While this introduction mainly deals
with larger spaces, the architectural issues of space that
are raised hold equally true in smaller galleries. Indeed,
within smaller spaces, the issues are often intensified.[4]
The gallery can be one of the most exciting and creative of
architectural spaces, its brief generally more open and receptive
to innovation, and yet architects equally find themselves
having to contend with the weight of historical baggage attached
to the idea of a museum, the inherited architectures and experiences
of place. When the Mona Lisa was stolen in 1911, in
a clear example of the pulling power that presence of absence
can exert, thousands of people queued at the Louvre to see
the empty space the painting had left behind. In Stealing
the Mona Lisa, Darian Leader takes this as his starting
point to discuss what we are actually looking at when we are
looking at art. Art, he concludes, creates a caesura[5]
through which the viewer can briefly perceive the larger absence,
beyond which one can come to enlightenment, transcendence,
God - whatever it is you think you're looking for when you
go to a gallery or museum.[6] But the physical context of the Mona Lisa's theft, left
largely undiscussed by Leader, is just as worthy of analysis
as the particular piece that was stolen. The Mona Lisa's
larger frame, the Louvre itself, was the first public art
museum, the first treasure house for the masses, the first
space to take art out of its context, elevate it to the officially
state-sanctioned status of art object, and re-present it to
the public as part of a new narrative history of what art
is.[7] It is
interesting, therefore, that this was the space from which
Peruggia, the thief, decided to liberate his prize (he later
claimed it was an impulse crime, committed 'on spec').
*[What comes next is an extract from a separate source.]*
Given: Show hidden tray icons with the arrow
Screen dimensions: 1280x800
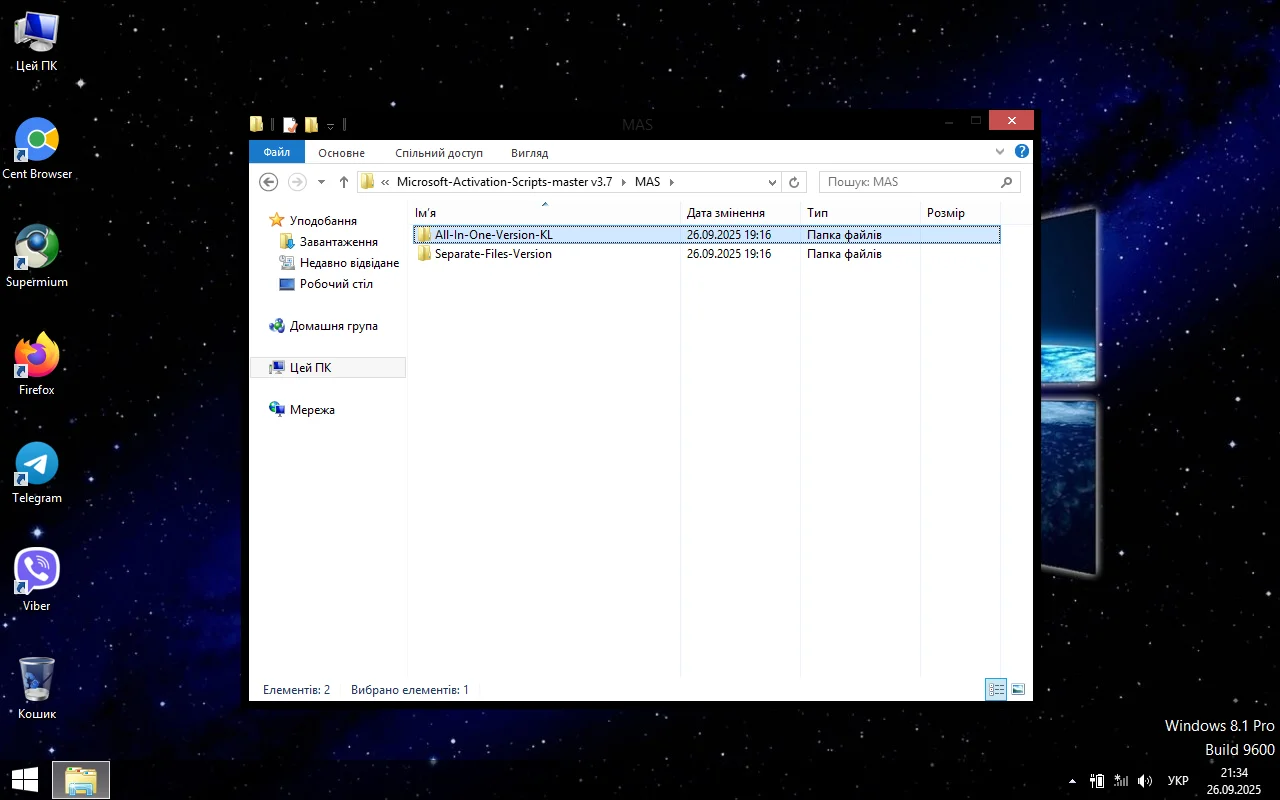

So
what caesura do museums create? And what kind of space, or
absence do they create for our perceptions?
It is this container, the Louvre and
others which followed it, including the British Museum in
London (1823-47, architect Robert Smirke) and the Altes Museum
in Berlin (1824-30, architect Karl Friedrich Schinkel), which
have given us our paradigms for the display of art. Drawn
originally from the 'galleries' connecting apartments and
offices in grand buildings such as the Louvre, Vatican and
Uffizi, and decoratively hung with portraits and paintings,
these new museum galleries modelled themselves on their predecessors
- either by taking over their premises, or aping their design.
These elements of architectural design include impressive
entrances, central gathering spaces, ceremonial staircases
(signifying ascension to knowledge), and enfilades of regularly-sized
and shaped galleries, with prescribed circulation routes.
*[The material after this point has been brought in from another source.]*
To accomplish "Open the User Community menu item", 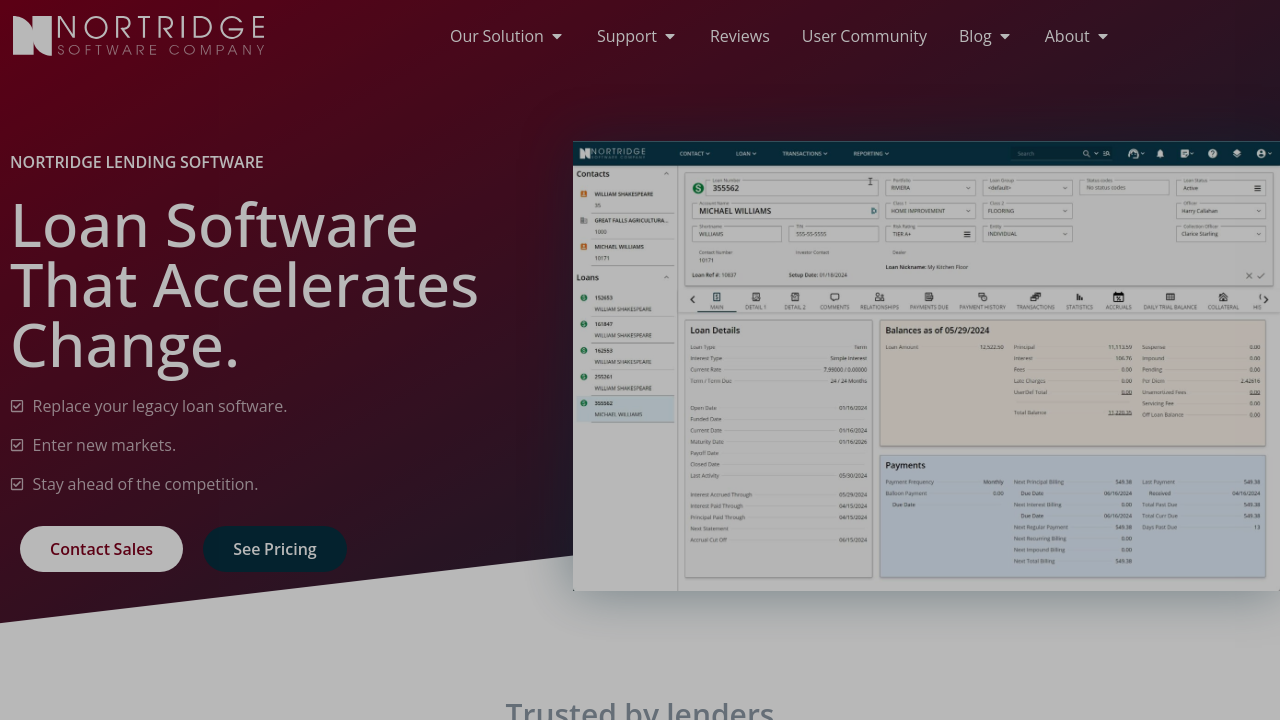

The Enlightenment supplied the didactic impulse of museums,
and structured the philosophical aspirations of the model
which takes the viewer on a prescribed, generally chronological
route through art and cultural history. These paradigms, with
only a few exceptions, remained largely unchallenged until
the end of the last century and the beginning of this one.
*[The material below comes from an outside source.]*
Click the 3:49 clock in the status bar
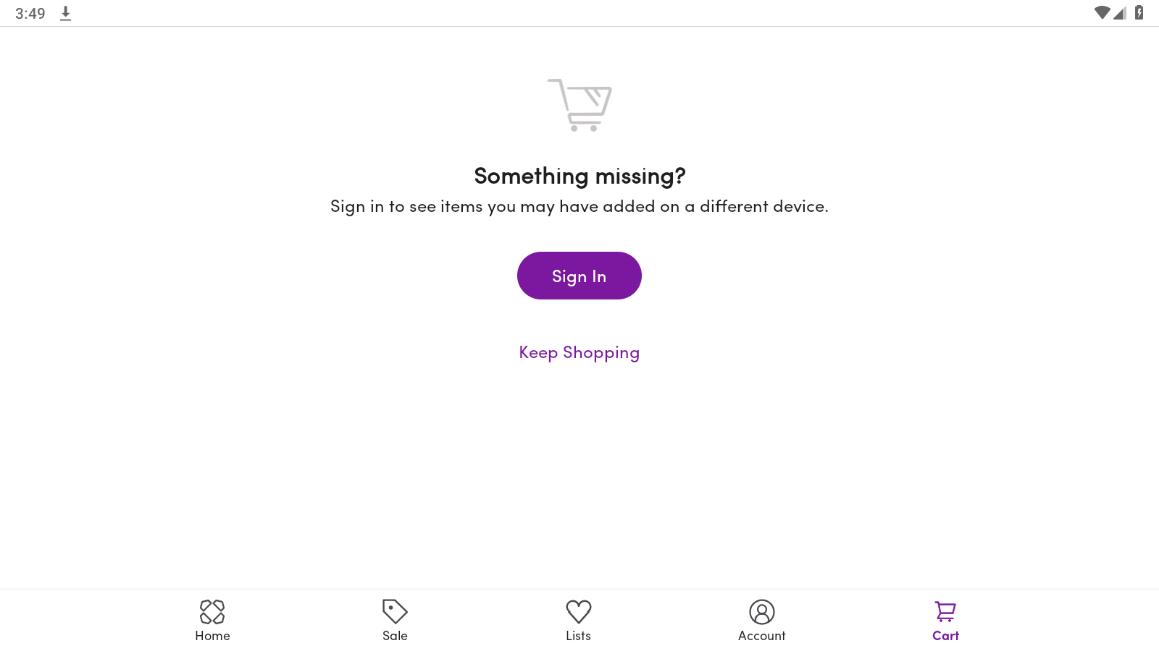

Added to the mix, with the temple-like
façade of the Altes Museum (for example), was an element
of secular religiosity, an element which continued internally
with recontextualised works of plundered ecclesiastical art.
That the contemporary art museum is a secular temple, a cathedral-for-our-time,
is therefore a cliché almost 200 years old, and yet
one continually dusted off and presented with a polish as
if something brand new had just been discovered. Yet the history
of the museum is relatively brief. Given that the Louvre
was only opened to the public on 10 August 1793, it would
be wrong to imbue our idea of the art museum with a sense
of unalterable timelessness. The late-eighteenth-century Louvre,
like its British and German sisters, though it began life
as a product of the revolution[8],
developed as a space for colonization of the past as well
as a repository for the fruits of imperialism and colonialism
themselves.[9]
For the next hundred years, the display
of paintings still resembled the Wunderkammer concept
- that of the cabinet of treasures, where every available
inch of wall space was crammed from floor to ceiling with
paintings of every size and shape. Contemporary paintings
of the Louvre and the Paris Salons, such as Samuel F.B. Morse's
Exhibition Gallery at the Louvre (1832-33), illustrate
this kind of hang. In 1845, Charles Eastlake (who was to be
made Director of the National Gallery in London in 1855) advised
his trustees that "it is not desirable to cover every
blank space at any height merely for the sake of clothing
the walls and without reference to the size and quality of
the picture." But it still wasn't until 1887 that the
'single' line' hang was achieved at the National.[10]
Brian O'Doherty develops a persuasive
case for the inevitability of this development in his influential
series of essays for Artforum (written between 1976
and 1986)[11], where he discusses how Impressionism broke
and remade existing perceptual laws and created pictures which
seemed to escape from their frames, and so demanded their
own discrete conditions of viewing. It was this period, he
argues, which also blurred, and then broke, the boundaries
between picture and wall. This led ultimately to installation
art, and art where the gallery wall became part of, and sometimes
subject of, the image.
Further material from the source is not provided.